Alkoholizm "sezonowy"

napisał/a: marcinte 2010-03-01 21:22
Mój problem polega na ojcu, który nie wiem czy jest alkoholikiem.

Na co dzień jest osobą bardzo spokojną, pracowitą, sumienną. Ma swoją firmę. Jego problem polega na tym, że w piątek po południu przyjeżdza do domu z flaszką i upija się. W sobotę znów pije, by w niedziele wytrzeźwieć. Najlepsze jednak w tym wszystkim jest to, że w tygodniu jak ktoś do niego przyjdzie z wódką to on wypija kieliszek na całe spotkanie. I więcej nigdy. Nawet kiedyś mimo stresów w pracy w tygodniu wypił tylko jeden kieliszek i więcej nie chce, bo "nie ma ochoty". Natomiast w KAŻDY piątek zaczyna się ten problem, który trwa do późnych godzin sobotnich. Mama to widzi, ale jakoś niezbyt się tym przejmuje, bo ojciec zazwyczaj po pijaku jest bardzo zabawny i spokojny. Trwa to już od kilku dobrych lat, właściwie odkąd zacząłem się nad tym zastanawiać, to pamiętam te jego weekendy. Co byście mi poradzili w tej sytuacji?

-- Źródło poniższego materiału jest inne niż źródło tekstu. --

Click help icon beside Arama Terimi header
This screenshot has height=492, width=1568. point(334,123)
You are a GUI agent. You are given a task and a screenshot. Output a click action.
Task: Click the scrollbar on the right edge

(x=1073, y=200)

napisał/a: paja1 2010-03-01 22:14
Typowy alkoholizm to raczej nie jest, bo alkoholik nie potrafi wypić tylko troche kiedy zostaje coś więcej. Jednak według mnie dobrze byłoby aby twój tata udał się do psychologa na rozmowe, bo jest na drodze do tego aby zostać alkoholikiem. Być może poprzez picie weekendowe rozładowuje w taki a nie inny sposób stres związany z pracą. A gdy twój tata ma jakiś urlop w pracy to wtedy też tak pije jak w weekendy??

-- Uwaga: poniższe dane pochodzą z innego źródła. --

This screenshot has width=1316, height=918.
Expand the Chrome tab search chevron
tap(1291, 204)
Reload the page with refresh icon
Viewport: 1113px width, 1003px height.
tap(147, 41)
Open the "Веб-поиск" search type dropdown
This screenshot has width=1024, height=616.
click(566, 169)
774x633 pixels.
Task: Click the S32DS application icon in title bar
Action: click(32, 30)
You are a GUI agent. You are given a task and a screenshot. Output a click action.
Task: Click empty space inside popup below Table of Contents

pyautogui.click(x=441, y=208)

napisał/a: Nanny1 2010-03-01 23:23
Tak jest to uzaleznieni e tzn alkoholik weekendowy. Ostatnio miałam z tego wykłady.. ponoc tak sie zaczyna, ze najpier jeden dzine, albo weekend, a potem coraz zcesciej, odczuwacie z tego powodu jakies nioeprzyjemnosci? jesli tak to powinniscie cos zrobic tylko co, rozmowa z ojcem mzoe nie dac wiele bo przeciez 'on sobie tylko pije dla relaksu w eekend, czy sto skzodzi komus?! '
napisał/a: Maciek21 2010-03-03 14:37
Nanny napisal(a):Tak jest to uzaleznieni e tzn alkoholik weekendowy.


Dla mnie to bez sensu. Mnóstwo młodych ludzi właśnie w piątek i sobotę imprezuje upijając się. Czy to znaczy, że każdy z nich jest alkoholikiem? No piją co weekend przecież.
Wg mnie Twój ojciec po całym tygodniu pracy w ten sposób się relaksuje. Jeżeli nie zawala przez to firmy, nie przepija wszystkiego to ja nie widzę problemu. Żaden alkoholik nie umiałby poprzestać na jednym kieliszku wódki. Widać, że Twój ojciec wie kiedy może sobie pozwolić na więcej a kiedy nie.